Today I am celebrating the 16th anniversary of Today’s Machining World. I have learned a lot about the writing business and myself by doing this thing that you are reading now. Please indulge me as I share my thoughts about it.
I started the online prototype of TMW, then called Screw Machine World, in 1999 in full hubris, coming off the lush business years of the 1990s. I was full of confidence about the future and was sure that I could make the nascent Internet-only publication a success because of my creativity and brilliance. I hired a cocky young assistant to help me.
After a few months of publishing exclusively on the Web I realized we were way ahead of our time. Also we were hacked incessantly and probably being read by 13 people on a good day.
I decided to convert it to a print publication, coming out every other month. I wrote an Editors Note, a lengthy “Swarf” column, often a long interview piece, and an Afterthought column on the back page. Screw Machine World had my imprint all over it, and honestly, I am extremely proud of the work in those issues published in the first three years.
In 2003, I had my first retinal detachment, which was the beginning of seven eye surgeries over two years. I lost much of my vision in my right eye and had a tear in my left retina, which fortunately only required a minor procedure.
I was in my late 50s then, and my sense of invulnerability was certainly shaken. The September 11th catastrophe and a 2003 recession didn’t make things easier. Prostate surgery in 2004 that included a Code Blue because my heart malfunctioned should have alerted me to future cardiac problems, but I wouldn’t accept that notion.
By 2004 my brother and business partner, Jim Graff, was getting tired of the losses from the magazine, which by that time had been renamed Today’s Machining World, and asked me to segregate the publication from our machinery business and buy out his ownership. This was good judgment on his part because printing and distribution costs were killing us, even though the publication was an artistic success.

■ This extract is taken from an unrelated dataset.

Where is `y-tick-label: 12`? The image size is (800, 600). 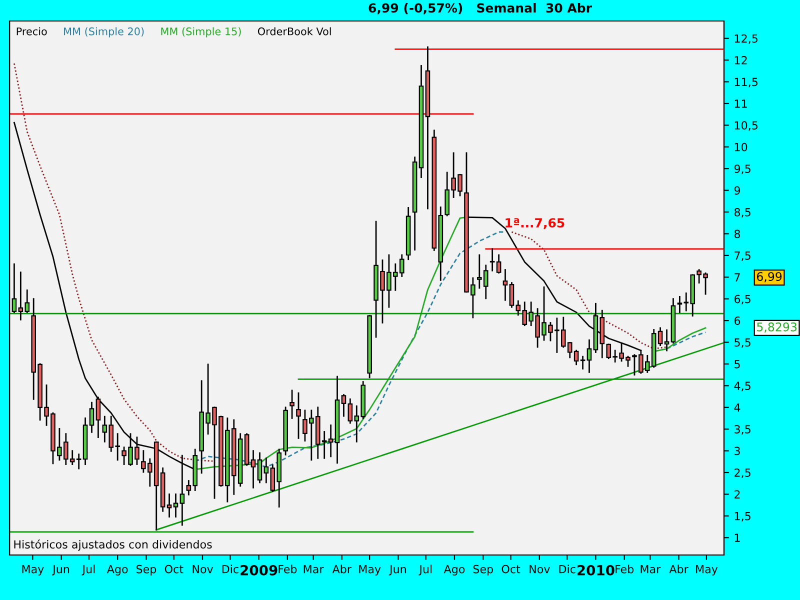
y-tick-label: 12 is located at coordinates (740, 60).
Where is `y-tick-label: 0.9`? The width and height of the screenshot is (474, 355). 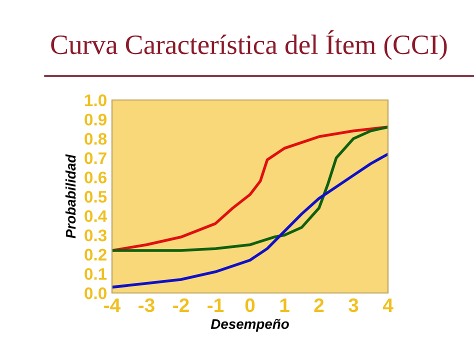 y-tick-label: 0.9 is located at coordinates (96, 120).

In 2008 I had my terrible heart attack, which I have written about ad nauseam, and the wicked recession that almost sunk the country hit. However I decided to come back to work later that year and continue with TMW. By 2010 my son Noah was working in both Graff-Pinkert and TMW, and Jim and I were ready to go our separate ways.
Undoubtedly, my time and commitment to Today’s Machining World contributed to the breakup. Jim and I are competitors in the machinery business now, but any early bitterness has worn away.
In 2011, at Noah’s urging, we became online-only, focusing on the Swarfblog. Noah asked me what I wanted to do with TMW. I said, “I just want to write. If advertisers want to stay, great, if they don’t we will continue it anyway.” I was ready to let Managing Editor Emily Halgrimson go, but she convinced me that she could take care of the business and online side of things and make me money, so I gave her a shot and cut her back to part-time. For the first time TMW became profitable. In the past four years, it has made more money each year.
I’ve learned a lot during this 16-year publishing odyssey.
I started the magazine because I had “this writing thing” I had to work out. I knew I had a “gift” of making business, everyday life, sports and just about anything come alive in words. I could simplify and tell stories, and I wasn’t afraid to expose myself. I wasn’t fearful about trying stuff and being dumb occasionally.
As I’ve gotten older I have seen Noah find his own voice and excel as a writer. When I was teetering between life and death in 2008 the only piece of property that I explicitly discussed with my wife Risa was Today’s Machining World. I wanted it to go to Noah. Everything else would be handled by my will, but TMW was special, I guess.
During the first dozen years of the magazine I thought about it as a business and obsessed about it as a business. Now I do not obsess over the bottom line. I do the magazine because I love it, and now it makes money.
I think there is a big lesson there, and I’m trying to apply it at Graff-Pinkert. If you cut the overhead enough to be able to do what you are particularly good at, and you do not have to worry very much about covering expenses, you will be happier and probably more successful.
Over the years, TMW has become a yardstick of my creativity and mental acuity. I do not want to do Swarfblog if I’m going to write it like a PR handout. If it’s not great, why do it? I hope you feel the same way about it.
Question: Are there any TMW pieces that have stuck with you over the years?